The goal here is an exact copy of the entries below, without their pictures.
━━━ Task inputs ━━━
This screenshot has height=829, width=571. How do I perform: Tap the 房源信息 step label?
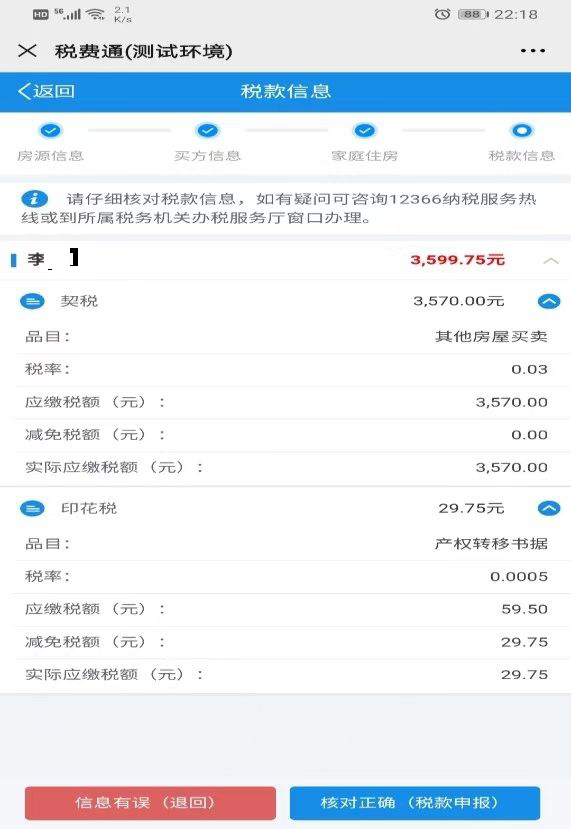[50, 155]
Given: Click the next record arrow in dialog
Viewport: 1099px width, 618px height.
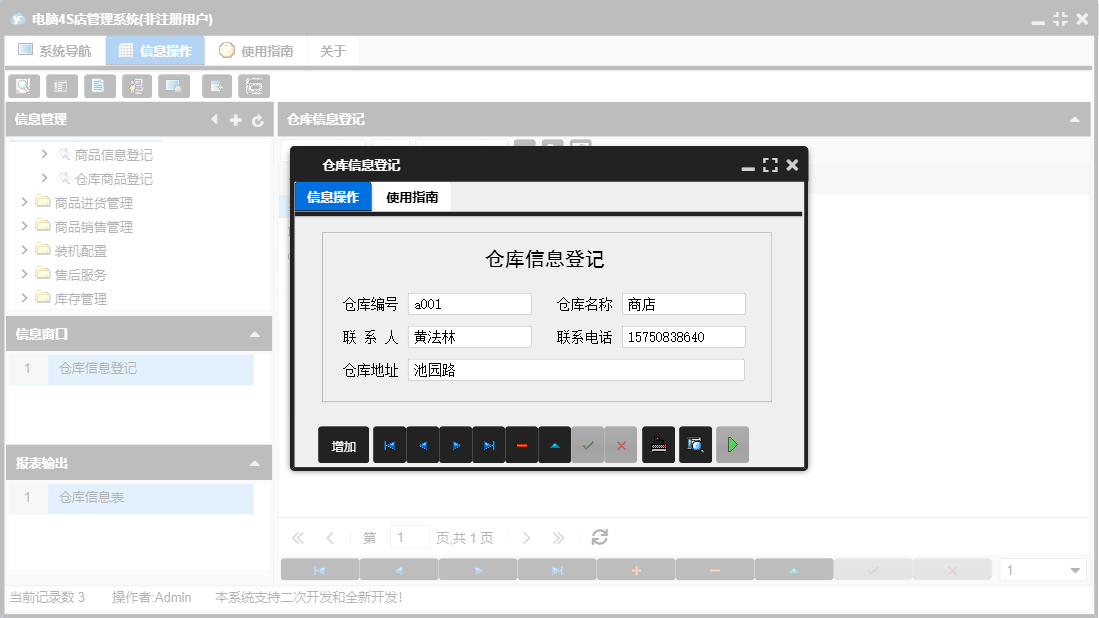Looking at the screenshot, I should coord(455,445).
━━━
- _Exercise result_
This screenshot has height=829, width=571. How do I perform: Tap the 房源信息 step label?
[50, 155]
Given: Click the next record arrow in dialog
Viewport: 1099px width, 618px height.
Looking at the screenshot, I should coord(455,445).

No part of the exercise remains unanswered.